The profession is governed and represented by the Law Society of England and Wales. The position in Scotland and N. Ireland differs from that of the rest of the United Kingdom in that firms in these two territories have different governing bodies, the Scottish Law Society and the Law Society of Northern Ireland and therefore different professional indemnity arrangements. This guide to the Solicitors profession concerns itself with firms in private practice in England and Wales.
In 1975, the Law Society established a compulsory professional indemnity scheme. It became a condition of the right to practice that the Solicitor was insured under the scheme which until 1987 was underwritten in the insurance market. Then, in the face of a hardening market and the prospect of considerable reductions in capacity, the Solicitors Indemnity Fund (SIF) came into being. The fund afforded indemnity to all solicitors in private practice in England and Wales.
Between 1999 and 2000 the Law Society, under considerable pressure, decided to put the SIF into run-off and give the profession some freedom of choice concerning PI arrangements. The decision to scrap the SIF followed criticisms that they had failed properly to estimate the volume and size of claims and failed to control costs.
Many practices relished the prospect of obtaining cover at less cost in the soft insurance market then prevailing. The majority of firms were not disappointed and were able to obtain considerable reductions in price, albeit in the short term.
Aggregate premium income for the 2000-2001 year was considerably less than the aggregate contributions paid to the SIF in the previous year.
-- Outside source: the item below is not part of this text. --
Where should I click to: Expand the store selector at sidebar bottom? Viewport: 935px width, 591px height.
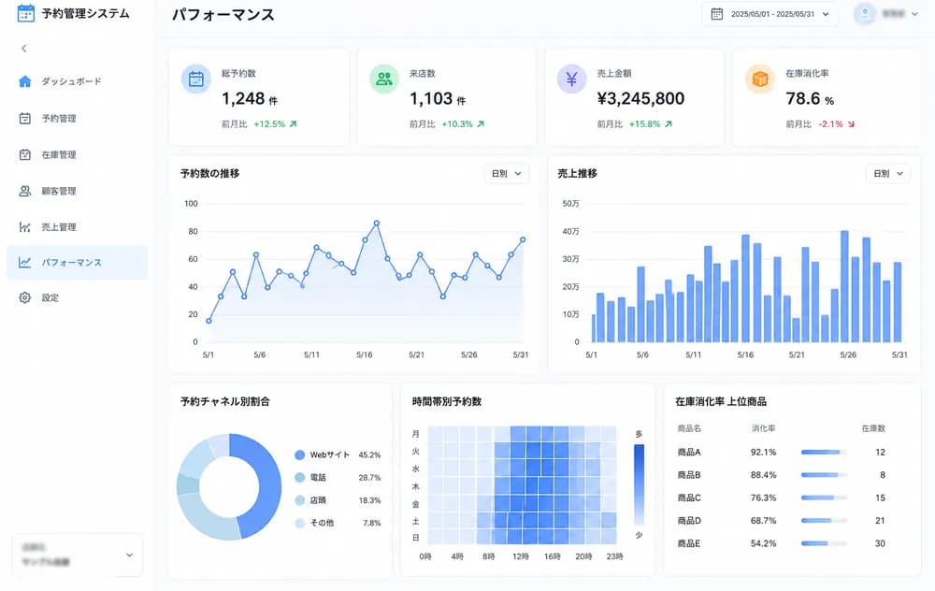click(x=77, y=555)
Although cover remains compulsory and the level of cover must comply with minimum terms and conditions the benefits to some firms of freedom of choice in the commercial market had a quid pro quo in that insurers had the freedom to refuse to insure.
The new arrangements came into force from 1st September 2000 but the profession had three choices. Practices were able to insure with a managing general agency (MGA) later named Solicitors Professional Indemnity Limited (SPIL), owned 51% by the Law Society and 49% by a commercial insurer (St Paul). Alternatively, a practice was able to look for commercial insurers (Lloyd's and companies) that had been approved to underwrite this class of business. Thirdly, those practices that could not obtain cover were required to enter an assigned risk pool which provided them with cover, at a considerably higher price.
What do Insurers look for?
With most professions insurers pay attention to qualifications but qualification is a prerequisite of practice in Law. Historically, the starting point for determining price is the size of the gross fee income of the firm. In turn the number of partners and fee income generated from different types of work is of particular interest to insurers in order that a rate can be applied.